A Coca-Cola oferece 1 milhão de dólares a quem acabar com o açúcar

Henry Hargreaves

Pirulito de Coca-Cola: “estranho, com uma textura quase como lava”

Um milhão de dólares, ou 850 mil euros – é o que a Coca-Cola paga a quem a ajudar a superar um dos seus maiores problemas: o açúcar. O desafio foi anunciado a semana passada em comunicado no site oficial da empresa.

A Coca-Cola diz que o concurso é um apelo a que investigadores e cientistas tentem encontrar um “composto de origem natural, seguro e com baixa ou nenhuma caloria, que crie a sensação de gosto de açúcar quando usado em bebidas e alimentos”.

O site do desafio The Coca-Cola Company Sweetener Challenge realça que o composto a criar não pode ser “à base de stevia, nem extraído de uma espécie de planta protegida”.

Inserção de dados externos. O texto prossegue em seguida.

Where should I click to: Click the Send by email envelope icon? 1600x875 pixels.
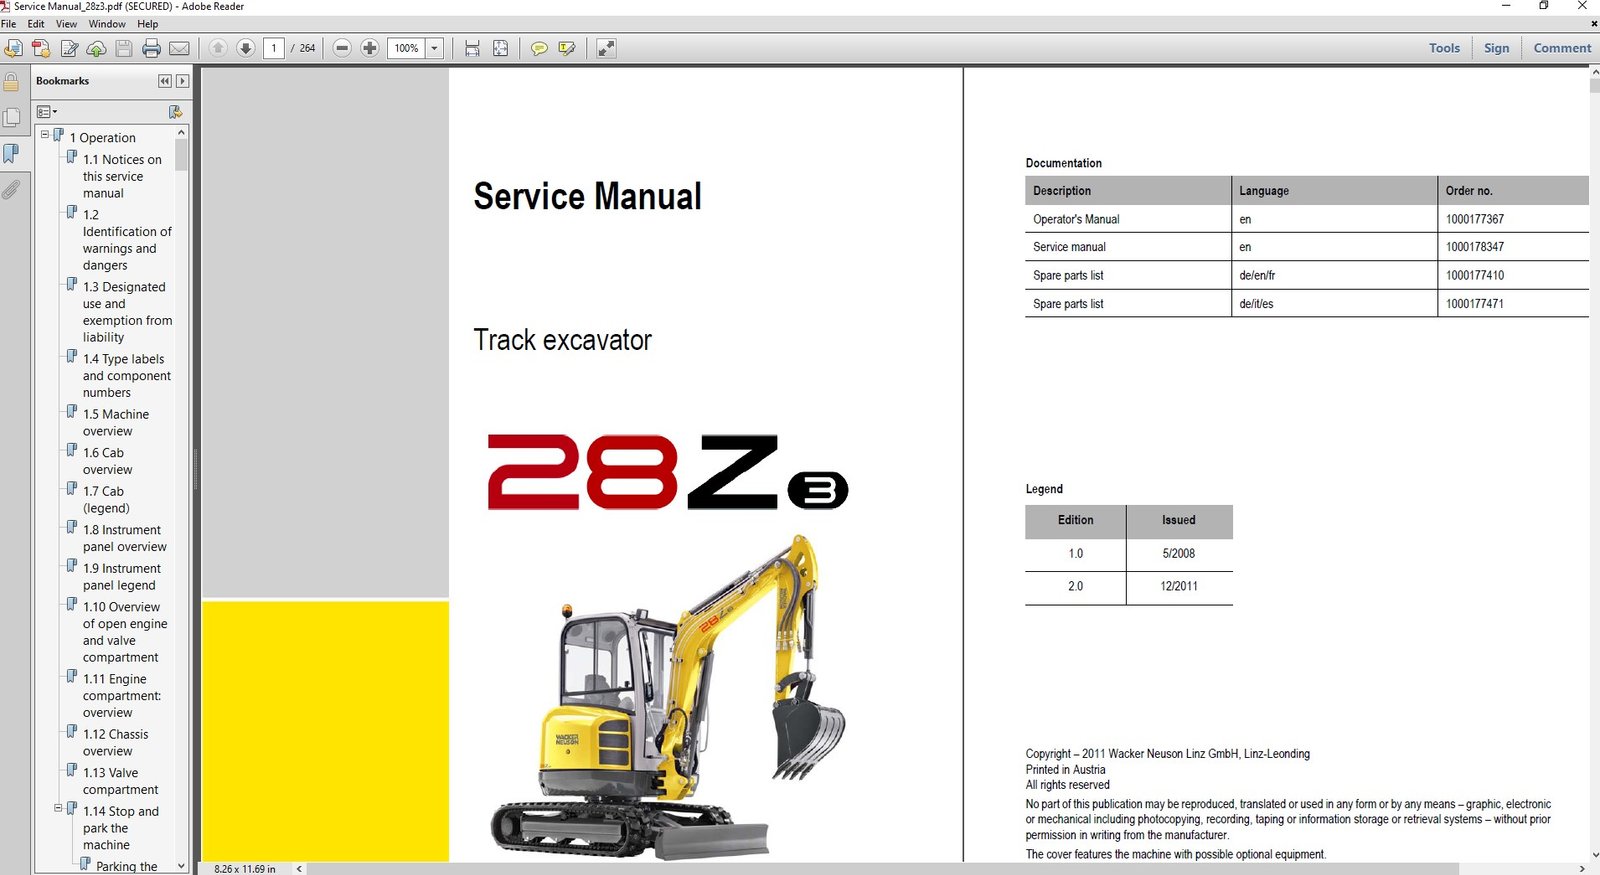[179, 48]
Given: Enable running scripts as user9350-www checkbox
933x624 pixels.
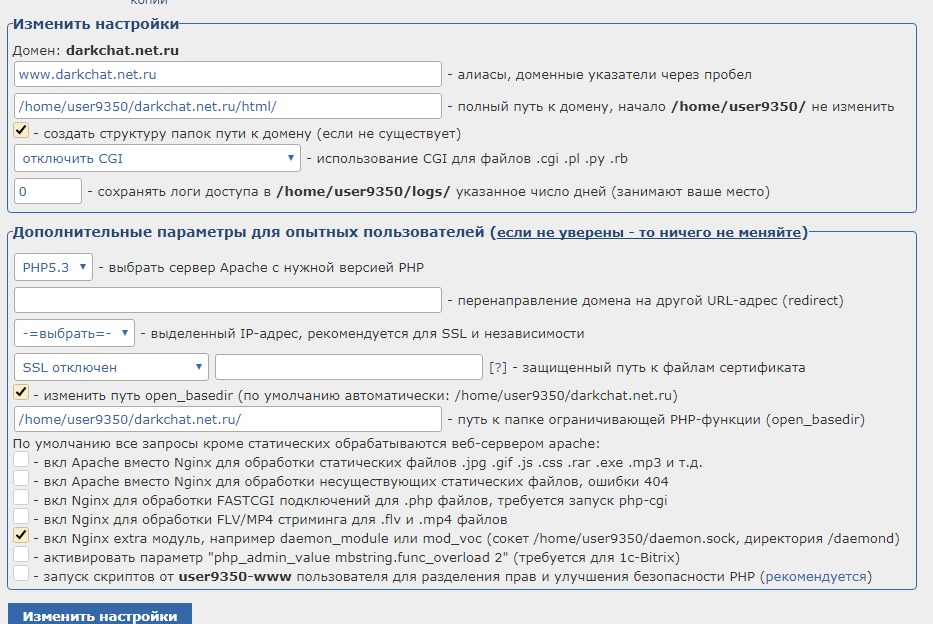Looking at the screenshot, I should click(x=21, y=574).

O prazo de envio de propostas termina no dia 18 de janeiro de 2018. A 21 de fevereiro, a marca vai anunciar os dez semifinalistas. Posteriormente, a 11 de abril, serão revelados os três finalistas, e o vencedor será conhecido no dia 3 de outubro de 2018.

Esta hercúlea tarefa é um dos maiores problemas enfrentados pela indústria alimentar, que movimenta anualmente mais de 4 biliões de euros.

De acordo com a Quartz, as pesquisas de mercado mostram que actualmente os norte-americanos consomem 15% menos refrigerantes do que há 15 anos, principalmente por causa de preocupações com a saúde. Tanto as vendas da Coca-Cola como da sua maior rival, a Pepsi, estão em queda nos últimos dez anos no país.

Mas nem todos partilham do entusiasmo que o prémio gerou na comunidade científica. “Achei o valor do prémio um pouco baixo”, diz em entrevista à Quartz Ross Colbert, analista de bebidas da multinacional financeira Rabobank. “Acredito que quem conseguir encontrar a solução pode facilmente ganhar milhões com isso“.

“Que uma empresa como a Coca-Cola tenha recorrido a um concurso público como este mostra bem a pressão a que a indústria dos refrigerantes tem estado submetida nos últimos anos”, diz Colber. “Mas encontrar um substituto saudável para o açúcar é algo como procurar o Santo Graal.”

A associação das bebidas açucaradas a problemas de saúde como a diabetes estão a mudar os hábitos dos consumidores. Com efeito, tem havido não apenas uma tendência de troca dos refrigerantes por outro tipo de bebidas – por exemplo, água – como há um cada vez maior apoio dos contribuintes a medidas de taxação das bebidas açucaradas.